(Records from a collection)
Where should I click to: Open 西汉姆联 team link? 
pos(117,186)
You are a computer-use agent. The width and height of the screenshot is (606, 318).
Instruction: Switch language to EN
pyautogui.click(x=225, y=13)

- TO DO
Write out each record again, keeping every word as it is.

- YOUR RESPONSE
Where should I click to: Open 西汉姆联 team link? 
pos(117,186)
You are a computer-use agent. The width and height of the screenshot is (606, 318).
Instruction: Switch language to EN
pyautogui.click(x=225, y=13)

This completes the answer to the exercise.